GENEL KURUL KONUŞMASI
Konu: 2012 YILI MERKEZÎ YÖNETİM BÜTÇESİ VE 2010 YILI MERKEZÎ YÖNETİM KESİN HESAP KANUNU TASARISI
Yasama Yılı:2
Birleşim:39
Tarih:16.12.2011

MHP GRUBU ADINA ALİM IŞIK (Kütahya) - Sayın Başkan, değerli milletvekilleri; öncelikle hepinizi saygıyla selamlıyorum. 2012 yılı bütçesinin 9'uncu maddesi üzerinde grubum adına söz aldım.

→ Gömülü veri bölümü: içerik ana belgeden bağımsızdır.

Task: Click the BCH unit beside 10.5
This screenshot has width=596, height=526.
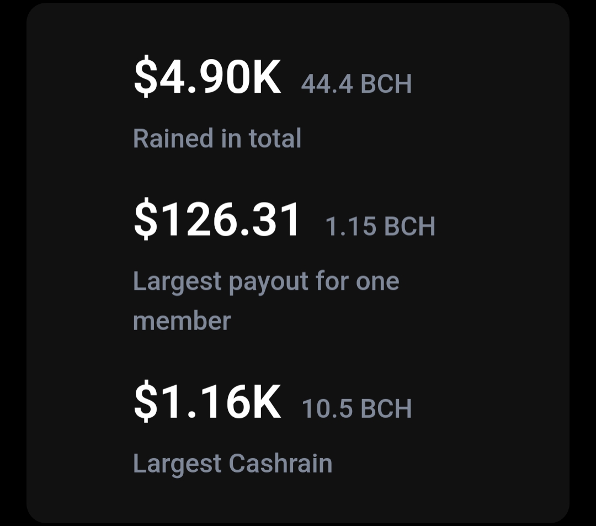Action: coord(386,408)
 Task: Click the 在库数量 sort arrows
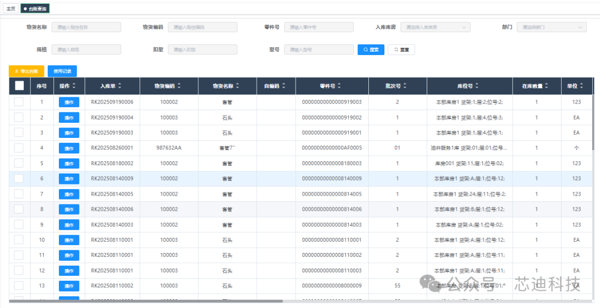click(x=546, y=86)
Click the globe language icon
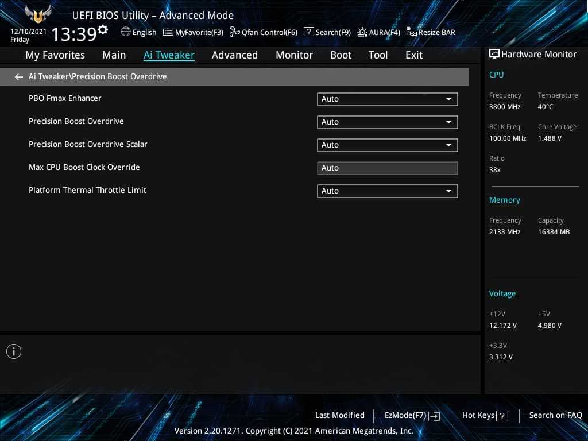Viewport: 588px width, 441px height. click(126, 32)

Tabii, sözlerimin başında iktidar partisine mensup her milletvekilimizin hemen hemen bu kürsüye çıkıp övündüğü sağlık konusundan söz ederek sizlere bu konuda yaşanan birkaç mağduriyeti aktarmak istiyorum. Şimdi, tabii ki birçok ilimizde, ilçemizde güzelliklerin yaşanması hepimizi sevindirir ama bugün eğer Kütahya ilinin dört tane ilçesinde devlet hastanesi yok, dört beş tane ilçesinde devlet hastanesi var, uzman doktor yok, sağlık çalışanı yoksa, eksikse, Türkiye'nin her tarafını güllük gülistanlık göstermenin  bir anlamı da yok. Bakınız, şu anda, iki dakika önce beni aradı bir hemşehrim. Dumlupınarlı Mustafa Amcam diyor ki: "Ben yetmiş dört yaşındayım, şeker hastasıyım, kendi ilçemde doktor yok, en yakın ilçe 35 kilometre, oraya gidiyorum, uzman doktor yok, Kütahya 120 kilometre. Yolda ölmemi mi bekliyorsunuz? Lütfen, benim problemimi de bana atfen oradan dile getiriverin." diyor.

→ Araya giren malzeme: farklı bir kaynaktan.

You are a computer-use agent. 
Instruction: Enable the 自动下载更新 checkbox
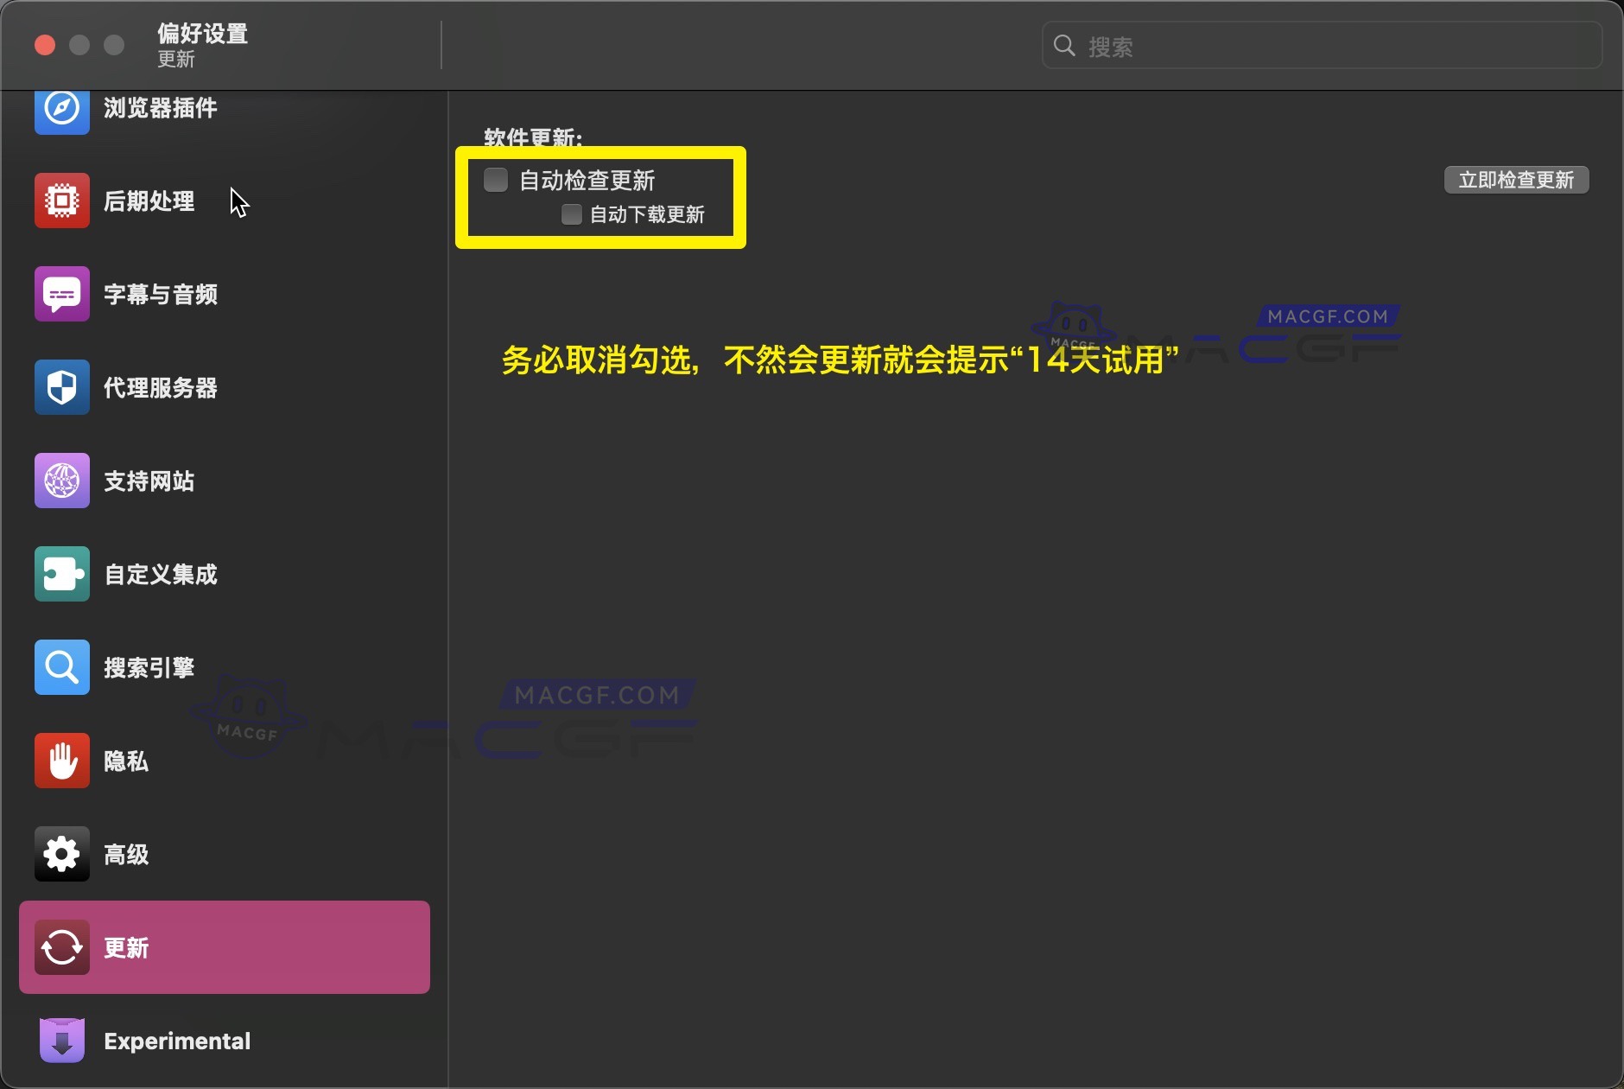[571, 214]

Değerli milletvekilleri, maalesef?

İSMAİL GÜNEŞ (Uşak) - Uşak?

ALİM IŞIK (Devamla) - Uşak'ta daha fazla, o zaman daha kötü, onu karıştırmayalım. O zaman Kütahya'yı Uşak'a bağlamamız gerekir, o hiç hoş olmaz.

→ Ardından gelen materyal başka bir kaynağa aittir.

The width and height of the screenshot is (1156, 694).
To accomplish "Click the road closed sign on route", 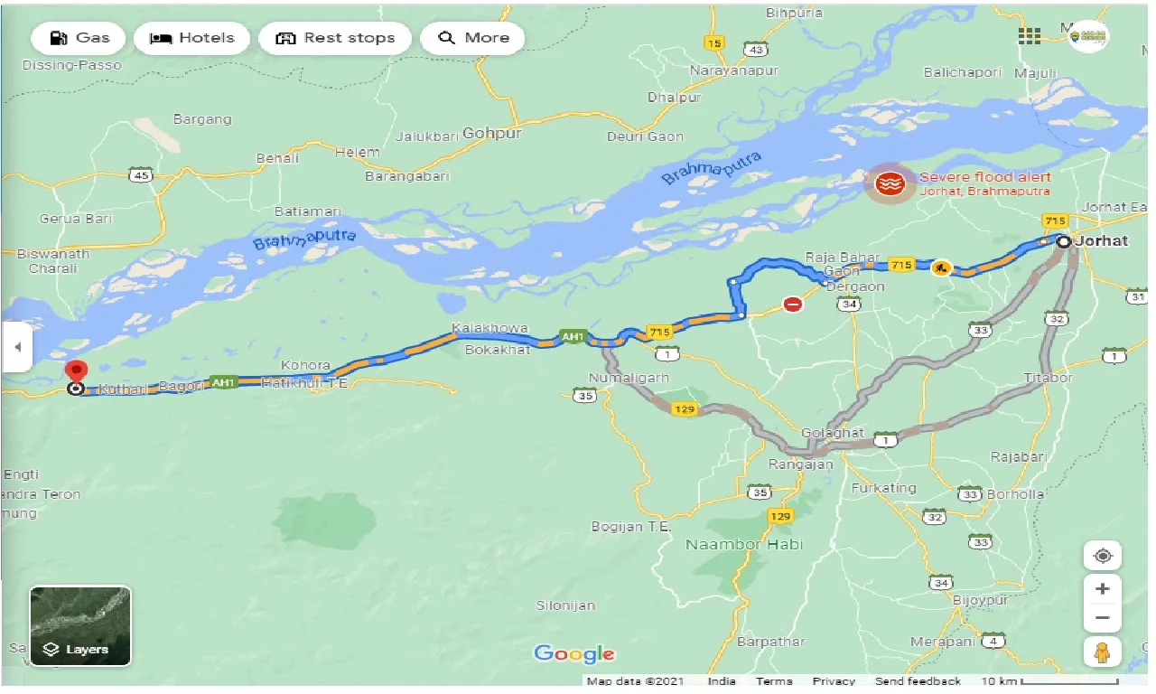I will 792,305.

Dolayısıyla, ülkenin her tarafında vatandaşın mağduriyeti bizim için dert olmalı. Bunu da sözlerimin başında aktarmak zorunda kaldım.

Tabii, bu madde, özelleştirmeler ve 4/C'yle ilgili madde yani adı memur mu işçi mi olduğu belli olmayan, özür dileyerek ifade ediyorum, deve kuşu misali, kendisinin ne olduğunu bilmeyen 4/C'lilerle ilgili.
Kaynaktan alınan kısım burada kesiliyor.